March is the month when we celebrate the women who have gone before — those who stood up, spoke out and made history. 

March is Women's History Month, and Tucson's past has no shortage of sheroes. 

You may not have heard these women's stories in your history class (we're looking at YOU Father Kino.) But we are trying to remedy that this month with weekly reminders of Tucson's ladies of yore.

Since the end of March is fast approaching, we're wrapping up our series with two final women. 

We found our last two women by cherry-picking names etched into stone (or benches) at the University of Arizona's Women's Plaza of Honor. 

If you haven't been, you should. Especially now. 

Just look at those snapdragons. 

The plaza has been around since 2005, though the idea emerged about six years prior. With concrete arches and colorful flowers encircling the plaza and rows of tree-framed benches, the space invites you to sit a moment and soak in the legacies left by these ladies. The plaza has recognized more than 700 women from around the state since its dedication and doubles as a fundraiser for the university's gender and women's studies department

Here are a couple of the ladies listed. 

Louise Foucar Marshall


Louise Foucar Marshall awaited trial in a county jail cell. 

This is the woman who has a whole foundation and UA building named after her. But we bet you don't know her backstory.

Louise Foucar Marshall shot her husband Thomas Marshall multiple times. Later, she was acquitted of the first-degree murder charge when doctors said the man died from an operation-induced infection, not the actual shooting. Age 70 at the time, she pleaded guilty and used temporary insanity as the reason. It worked. 

Just know, we don't endorse Marshall's life choices. 

Marshall was born in Boston and studied in Europe. Later, she earned two degrees from the University of Denver. She moved to Tucson in 1898 to soothe some health issues. 

Marshall's story is actually pretty sad when you learn about her life before the shooting. Her once-happy marriage fell apart as rumors swirled about her husband having an affair and an illness she couldn't shake. Doctors' tests revealed poison in her system, and she blamed her husband and his lover. 

Following the murder, the trial and the acquittal, Marshall continued her business endeavors and work with the Marshall Charitable Foundation. 

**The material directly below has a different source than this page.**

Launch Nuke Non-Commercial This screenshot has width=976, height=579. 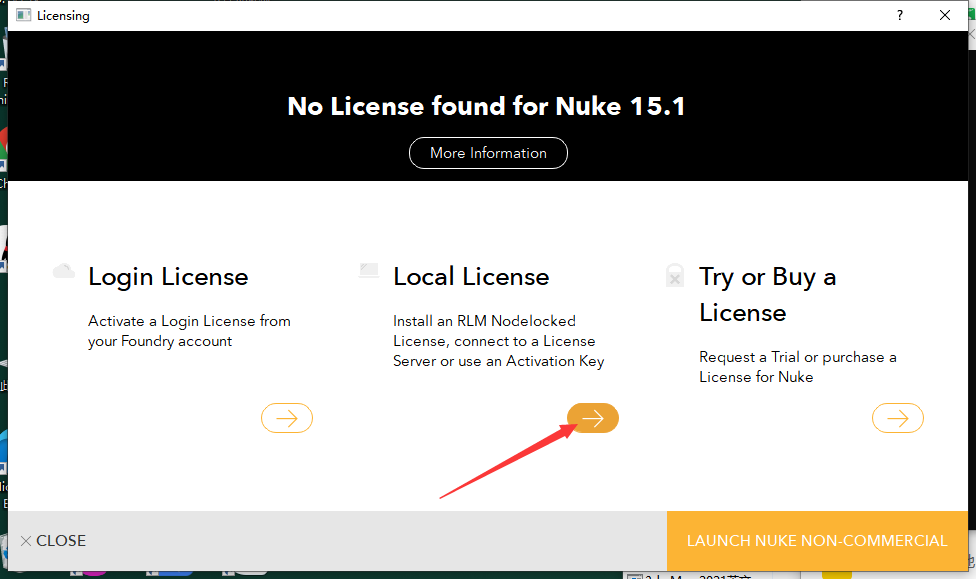pyautogui.click(x=817, y=541)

Murderer or not, she made her mark here. 

During her lifetime in Tucson, she: 

• Became the first woman professor at the University of Arizona at the age of 36. She taught botany and a number of languages. 

• Aspired to help other young women go to school at the UA. 

• Became the head of the Department of Ancient and Modern Languages. 

• Purchased and developed land around the UA to use as rental income to support students she wanted to help get through school. 

• Developed the first retail stores near campus, a string of properties that later became University Boulevard. 

• Created the Marshall Charitable Foundation (now the Marshall Foundation)  to fund scholarships for students. 

Sources: "A Remarkable Woman" by the Marshall Foundation; "Influential friends in east are seeking to assist Mrs. Marshall" in the Arizona Daily Star (1931); "Mrs. Marshall quickly freed by jury verdict" in the Arizona Daily Star (1931); "Bonnie Henry: Book tells enticing story of wealthy husband-killer" in the Arizona Daily Star (2009). 

Polly Rosenbaum


100-year-old Polly Rosenbaum sits at the desk in the old House chambers at the Arizona State Capitol building where her political career began.

Edwynne "Polly" Cutler Rosenbaum lived to be 104 years old. 

In that time, she served in the Arizona State Legislature for 46 years, becoming "Arizona's longest serving legislator."

Polly fought for women. In the 60s, she and other female lawmakers made the Arizona State Constitution gender neutral by removing the word "male" as a requirement for becoming an elected state official.

Then she helped establish the Arizona Women's Hall of Fame because women rock. She believed women won the West, not the men. 

"The women are the ones who got the libraries and worked for the schools," she said.

Polly was most proud of her legislation that allowed counties to impose a tax for public libraries, according to an Arizona Daily Star editorial.

"She was a gem, and an example of how some legislators are dedicated to service and the public good," it reports.

During her lifetime in Arizona, she:

She actually didn't spend much time in Tucson, but she's still awesome. 

• Known by her colleagues as "First Lady of the Arizona Legislature" for serving in the Arizona State Legislature for 46 years. 

• Advocated for education, public libraries, recognizing women's contributions and historic preservation.

• Helped establish the Arizona Women's Hall of Fame.

• Has a building named after her in Phoenix called Polly Rosenbaum Archive and History Building at 1901 W. Madison St.

• Has a writing contest named after her.